Lay out every line of the listing below as a Markdown table with the columns No. and Text, giving each line's row number and its text, and leave out any blank lines.
--------
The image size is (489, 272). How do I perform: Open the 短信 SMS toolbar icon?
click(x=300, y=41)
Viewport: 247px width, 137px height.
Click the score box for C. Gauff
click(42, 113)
--------
● **EXERCISE ANSWER**
| No. | Text |
|---|---|
| 1 | The image size is (489, 272). How do I perform: Open the 短信 SMS toolbar icon? |
| 2 | click(x=300, y=41) |
| 3 | Viewport: 247px width, 137px height. |
| 4 | Click the score box for C. Gauff |
| 5 | click(42, 113) |